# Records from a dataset
>> BEGIN
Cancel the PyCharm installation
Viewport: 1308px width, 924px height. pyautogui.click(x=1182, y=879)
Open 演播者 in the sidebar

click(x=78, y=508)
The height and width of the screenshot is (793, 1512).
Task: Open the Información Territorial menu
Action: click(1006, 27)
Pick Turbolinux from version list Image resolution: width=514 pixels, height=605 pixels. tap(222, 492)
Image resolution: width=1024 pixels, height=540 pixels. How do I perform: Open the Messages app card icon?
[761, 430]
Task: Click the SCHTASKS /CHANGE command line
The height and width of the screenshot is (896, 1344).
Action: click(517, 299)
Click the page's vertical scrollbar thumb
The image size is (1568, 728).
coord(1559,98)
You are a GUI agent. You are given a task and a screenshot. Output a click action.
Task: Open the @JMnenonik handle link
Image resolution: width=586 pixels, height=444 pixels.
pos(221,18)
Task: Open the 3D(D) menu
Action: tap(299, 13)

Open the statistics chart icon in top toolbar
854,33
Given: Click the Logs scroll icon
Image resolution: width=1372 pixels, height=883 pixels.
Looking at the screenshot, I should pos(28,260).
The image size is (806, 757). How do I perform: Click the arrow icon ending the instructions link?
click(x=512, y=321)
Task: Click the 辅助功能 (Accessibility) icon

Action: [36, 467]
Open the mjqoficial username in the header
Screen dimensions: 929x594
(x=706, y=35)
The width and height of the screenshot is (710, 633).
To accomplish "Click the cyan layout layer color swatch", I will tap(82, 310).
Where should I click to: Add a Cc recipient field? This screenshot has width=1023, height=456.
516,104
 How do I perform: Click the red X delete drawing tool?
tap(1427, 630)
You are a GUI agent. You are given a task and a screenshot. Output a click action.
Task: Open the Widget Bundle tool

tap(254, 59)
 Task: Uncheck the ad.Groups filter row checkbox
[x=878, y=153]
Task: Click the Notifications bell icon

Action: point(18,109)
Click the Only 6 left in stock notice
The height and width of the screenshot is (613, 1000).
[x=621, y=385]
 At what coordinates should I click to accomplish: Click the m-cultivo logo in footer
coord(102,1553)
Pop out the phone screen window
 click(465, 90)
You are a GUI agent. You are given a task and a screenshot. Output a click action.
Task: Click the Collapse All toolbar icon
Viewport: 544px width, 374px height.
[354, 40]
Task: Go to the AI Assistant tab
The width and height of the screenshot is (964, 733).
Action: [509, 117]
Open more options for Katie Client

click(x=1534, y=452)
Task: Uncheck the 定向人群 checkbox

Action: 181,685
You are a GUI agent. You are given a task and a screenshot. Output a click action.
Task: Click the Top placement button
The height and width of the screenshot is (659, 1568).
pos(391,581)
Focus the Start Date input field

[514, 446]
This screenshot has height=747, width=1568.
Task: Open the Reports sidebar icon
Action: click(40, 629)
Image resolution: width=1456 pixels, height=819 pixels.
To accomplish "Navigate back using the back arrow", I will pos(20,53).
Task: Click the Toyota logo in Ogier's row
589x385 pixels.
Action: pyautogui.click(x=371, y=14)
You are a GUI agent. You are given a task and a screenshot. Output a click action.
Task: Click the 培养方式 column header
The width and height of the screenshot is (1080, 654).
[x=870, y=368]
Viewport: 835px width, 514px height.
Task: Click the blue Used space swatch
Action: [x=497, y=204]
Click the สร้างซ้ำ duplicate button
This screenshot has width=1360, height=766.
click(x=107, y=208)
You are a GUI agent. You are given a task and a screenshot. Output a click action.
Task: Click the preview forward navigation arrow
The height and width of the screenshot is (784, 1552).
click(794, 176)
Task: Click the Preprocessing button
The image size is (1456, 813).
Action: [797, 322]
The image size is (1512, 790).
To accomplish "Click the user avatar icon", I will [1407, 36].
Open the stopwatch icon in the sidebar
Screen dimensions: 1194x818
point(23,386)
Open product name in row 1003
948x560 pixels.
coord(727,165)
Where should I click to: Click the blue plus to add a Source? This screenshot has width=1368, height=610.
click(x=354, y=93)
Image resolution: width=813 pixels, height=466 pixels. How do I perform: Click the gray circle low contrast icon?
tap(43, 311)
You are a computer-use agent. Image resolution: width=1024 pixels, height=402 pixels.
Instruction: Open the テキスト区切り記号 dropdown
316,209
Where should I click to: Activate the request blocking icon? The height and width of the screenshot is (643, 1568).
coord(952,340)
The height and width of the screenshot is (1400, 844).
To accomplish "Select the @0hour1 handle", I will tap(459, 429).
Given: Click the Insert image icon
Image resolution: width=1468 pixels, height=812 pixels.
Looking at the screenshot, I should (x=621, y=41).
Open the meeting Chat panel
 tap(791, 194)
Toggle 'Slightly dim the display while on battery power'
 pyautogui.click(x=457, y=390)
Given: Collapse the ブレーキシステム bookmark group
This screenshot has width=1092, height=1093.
>> END
# Task objective
Copy all of the records above word for word.

# Response to the task
Cancel the PyCharm installation
Viewport: 1308px width, 924px height. pyautogui.click(x=1182, y=879)
Open 演播者 in the sidebar

click(x=78, y=508)
The height and width of the screenshot is (793, 1512).
Task: Open the Información Territorial menu
Action: click(1006, 27)
Pick Turbolinux from version list Image resolution: width=514 pixels, height=605 pixels. tap(222, 492)
Image resolution: width=1024 pixels, height=540 pixels. How do I perform: Open the Messages app card icon?
[761, 430]
Task: Click the SCHTASKS /CHANGE command line
The height and width of the screenshot is (896, 1344).
Action: click(517, 299)
Click the page's vertical scrollbar thumb
The image size is (1568, 728).
coord(1559,98)
You are a GUI agent. You are given a task and a screenshot. Output a click action.
Task: Open the @JMnenonik handle link
Image resolution: width=586 pixels, height=444 pixels.
pos(221,18)
Task: Open the 3D(D) menu
Action: tap(299, 13)

Open the statistics chart icon in top toolbar
854,33
Given: Click the Logs scroll icon
Image resolution: width=1372 pixels, height=883 pixels.
Looking at the screenshot, I should pos(28,260).
The image size is (806, 757). How do I perform: Click the arrow icon ending the instructions link?
click(x=512, y=321)
Task: Click the 辅助功能 (Accessibility) icon

Action: [36, 467]
Open the mjqoficial username in the header
Screen dimensions: 929x594
(x=706, y=35)
The width and height of the screenshot is (710, 633).
To accomplish "Click the cyan layout layer color swatch", I will tap(82, 310).
Where should I click to: Add a Cc recipient field? This screenshot has width=1023, height=456.
516,104
 How do I perform: Click the red X delete drawing tool?
tap(1427, 630)
You are a GUI agent. You are given a task and a screenshot. Output a click action.
Task: Open the Widget Bundle tool

tap(254, 59)
 Task: Uncheck the ad.Groups filter row checkbox
[x=878, y=153]
Task: Click the Notifications bell icon

Action: point(18,109)
Click the Only 6 left in stock notice
The height and width of the screenshot is (613, 1000).
[x=621, y=385]
 At what coordinates should I click to accomplish: Click the m-cultivo logo in footer
coord(102,1553)
Pop out the phone screen window
 click(465, 90)
You are a GUI agent. You are given a task and a screenshot. Output a click action.
Task: Click the Collapse All toolbar icon
Viewport: 544px width, 374px height.
[354, 40]
Task: Go to the AI Assistant tab
The width and height of the screenshot is (964, 733).
Action: [509, 117]
Open more options for Katie Client

click(x=1534, y=452)
Task: Uncheck the 定向人群 checkbox

Action: 181,685
You are a GUI agent. You are given a task and a screenshot. Output a click action.
Task: Click the Top placement button
The height and width of the screenshot is (659, 1568).
pos(391,581)
Focus the Start Date input field

[514, 446]
This screenshot has height=747, width=1568.
Task: Open the Reports sidebar icon
Action: click(40, 629)
Image resolution: width=1456 pixels, height=819 pixels.
To accomplish "Navigate back using the back arrow", I will pos(20,53).
Task: Click the Toyota logo in Ogier's row
589x385 pixels.
Action: pyautogui.click(x=371, y=14)
You are a GUI agent. You are given a task and a screenshot. Output a click action.
Task: Click the 培养方式 column header
The width and height of the screenshot is (1080, 654).
[x=870, y=368]
Viewport: 835px width, 514px height.
Task: Click the blue Used space swatch
Action: [x=497, y=204]
Click the สร้างซ้ำ duplicate button
This screenshot has width=1360, height=766.
click(x=107, y=208)
You are a GUI agent. You are given a task and a screenshot. Output a click action.
Task: Click the preview forward navigation arrow
The height and width of the screenshot is (784, 1552).
click(794, 176)
Task: Click the Preprocessing button
The image size is (1456, 813).
Action: [797, 322]
The image size is (1512, 790).
To accomplish "Click the user avatar icon", I will [1407, 36].
Open the stopwatch icon in the sidebar
Screen dimensions: 1194x818
point(23,386)
Open product name in row 1003
948x560 pixels.
coord(727,165)
Where should I click to: Click the blue plus to add a Source? This screenshot has width=1368, height=610.
click(x=354, y=93)
Image resolution: width=813 pixels, height=466 pixels. How do I perform: Click the gray circle low contrast icon?
tap(43, 311)
You are a computer-use agent. Image resolution: width=1024 pixels, height=402 pixels.
Instruction: Open the テキスト区切り記号 dropdown
316,209
Where should I click to: Activate the request blocking icon? The height and width of the screenshot is (643, 1568).
coord(952,340)
The height and width of the screenshot is (1400, 844).
To accomplish "Select the @0hour1 handle", I will tap(459, 429).
Given: Click the Insert image icon
Image resolution: width=1468 pixels, height=812 pixels.
Looking at the screenshot, I should (x=621, y=41).
Open the meeting Chat panel
 tap(791, 194)
Toggle 'Slightly dim the display while on battery power'
 pyautogui.click(x=457, y=390)
Given: Collapse the ブレーキシステム bookmark group
This screenshot has width=1092, height=1093.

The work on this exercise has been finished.